Van die platte kutauto’s knallen voorbij, met een paar van die gasten erin die geen greintje empathie hebben en dus niet zien dat ik helemaal naar de tering ga. Ik kan niet meer. Ik ben verrot, mijn benen zijn ontploft en ik heb geen puf meer. ‘Stoppen, bocht’, kraam ik uit. Pap vraagt vriendelijk wat ik zei. Ik word nog chagrijniger dan ik al was. Ik moet afstappen om bij te komen en vervolgens moet ik het nog twee keer zeggen ook. ‘Bocht. Daar. Stoppen’.

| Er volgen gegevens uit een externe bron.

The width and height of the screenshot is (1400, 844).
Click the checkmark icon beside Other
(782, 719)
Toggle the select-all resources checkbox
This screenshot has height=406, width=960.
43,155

Des te dichter we bij die bocht komen, des te minder ik wil stoppen. Ik kijk naar boven en zie dat de vuurtoren zo dichtbij is. En dus zeg ik dat we door moeten gaan. Als we de bocht om zijn, zie ik wat er nog komen gaat. Ik schrik van de steilheid die ik voor me zie en val bijna van mijn fiets af omdat mijn benen niet meer kunnen. ‘Nu wel pap. Stoppen. Daar. Bocht.’
Ik ben duizelig en sta te trillen op mijn benen. Met moeite eet ik een Madeleine. We moeten nog 1,5 kilometer zegt pap. Stoppen en teruggaan is echt geen optie. Ik sla een paar keer op mijn dijen en geef ze hiermee het vertrouwen dat alleen zij me nog boven kunnen krijgen.

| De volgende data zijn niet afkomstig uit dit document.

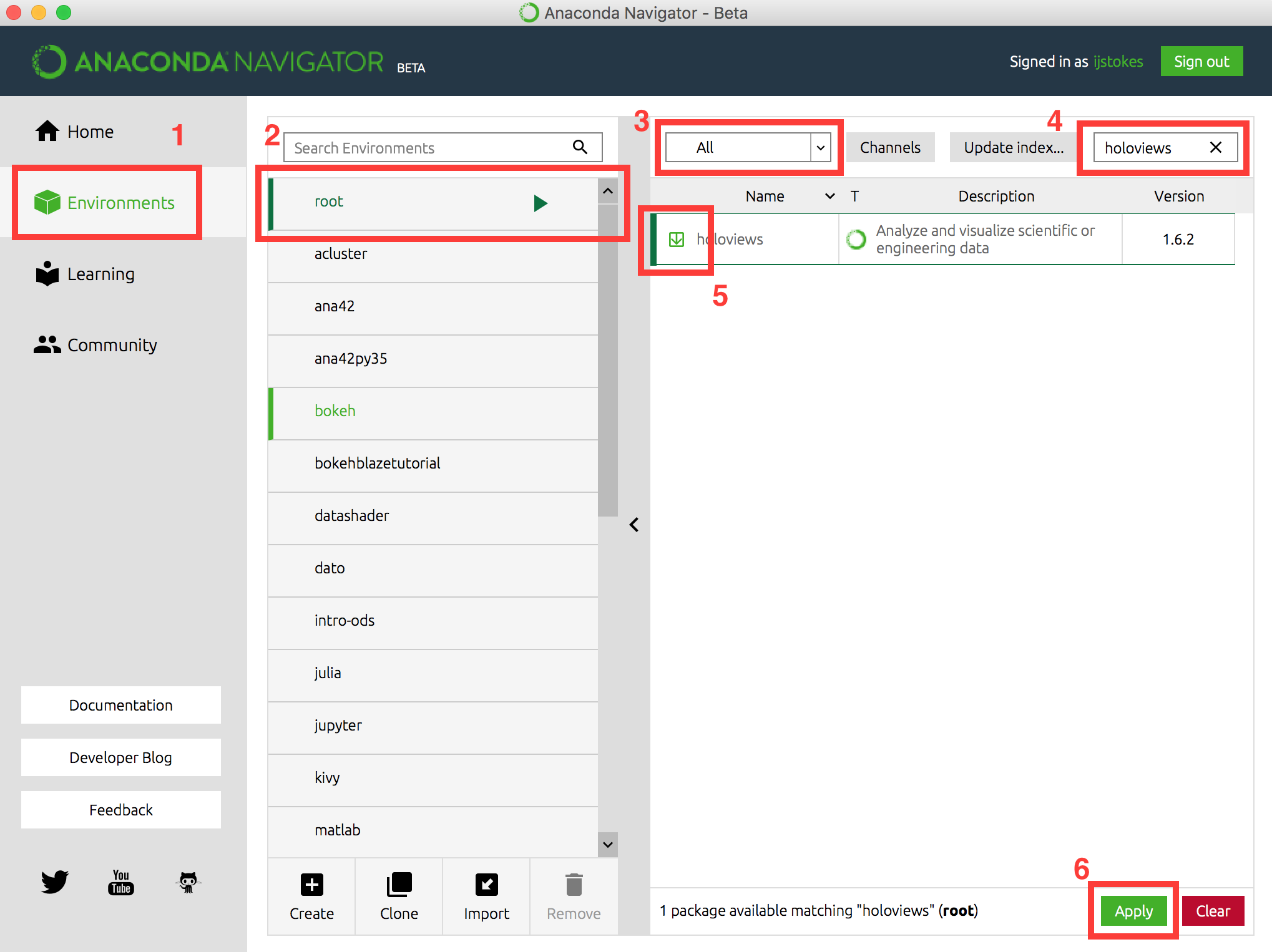Click the holoviews install/download icon
Viewport: 1272px width, 952px height.
[x=677, y=239]
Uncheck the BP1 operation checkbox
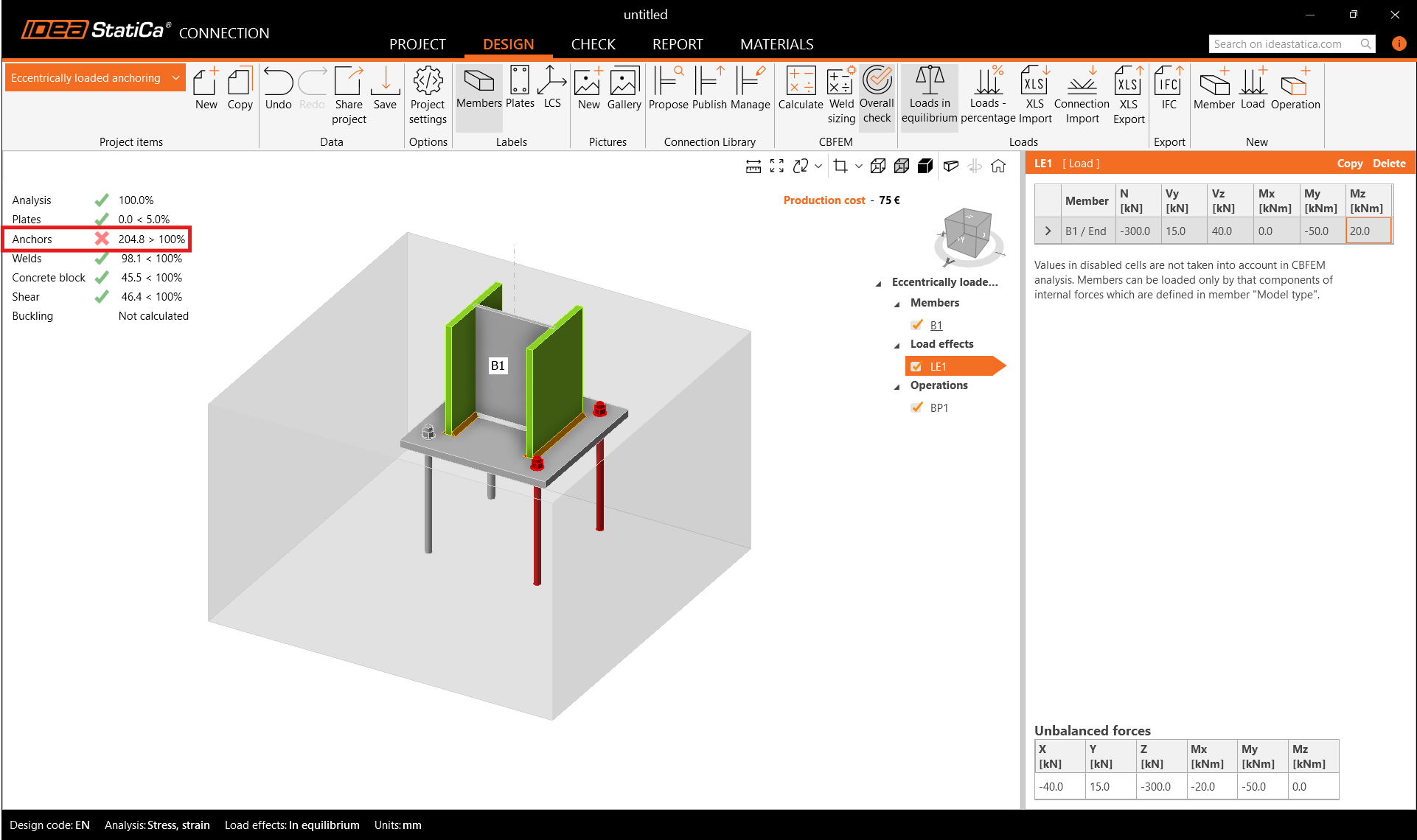The width and height of the screenshot is (1417, 840). pyautogui.click(x=917, y=407)
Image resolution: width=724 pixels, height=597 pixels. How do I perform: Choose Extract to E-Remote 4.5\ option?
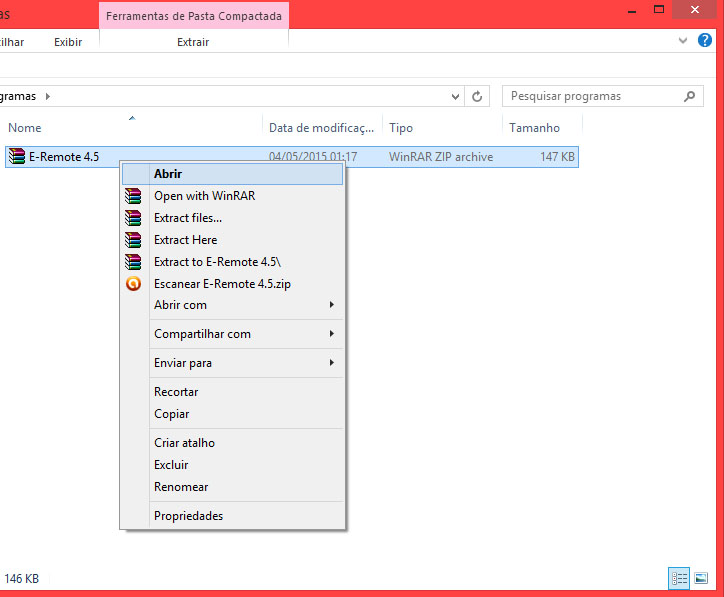pos(211,262)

Het is vreselijk, die laatste kilometer. Pap heeft meerdere malen aangeboden om me een duwtje te geven, maar dat wilde ik niet. Niet uit principe, daar heb ik op het moment niet zoveel last van, maar omdat het alleen maar zwaarder wordt als de vaart dan ineens weer ophoudt. Ik pleur bijna om omdat ik zo langzaam ga en zie dat de laatste bocht in zicht is. Ik vraag pap om me een stukje te duwen.
Hij pakt me beet en neemt me 100 meter mee aan zijn arm. Hij praat rustig en zegt me bemoedigende woorden. Hij zegt dat we Rotterdammers zijn. En ook Hendriksen. En dat we daarom absoluut niet gaan opgeven. En dat het nog zo’n klein tering stukje is.
Waar blijft die laatste kut bocht naar de top, bedenk ik me keer op keer. We zijn in de jaren hiervoor vaak genoeg op de Mont Ventoux geweest. Ik heb altijd in die bocht gestaan toen ik pap, Jer en Fa naar boven schreeuwde. Ik snap er helemaal niks meer van. Die had hier toch al moeten zijn? Moeten we hierna dan toch nog een stuk? Waar ben ik en waar is die kut top?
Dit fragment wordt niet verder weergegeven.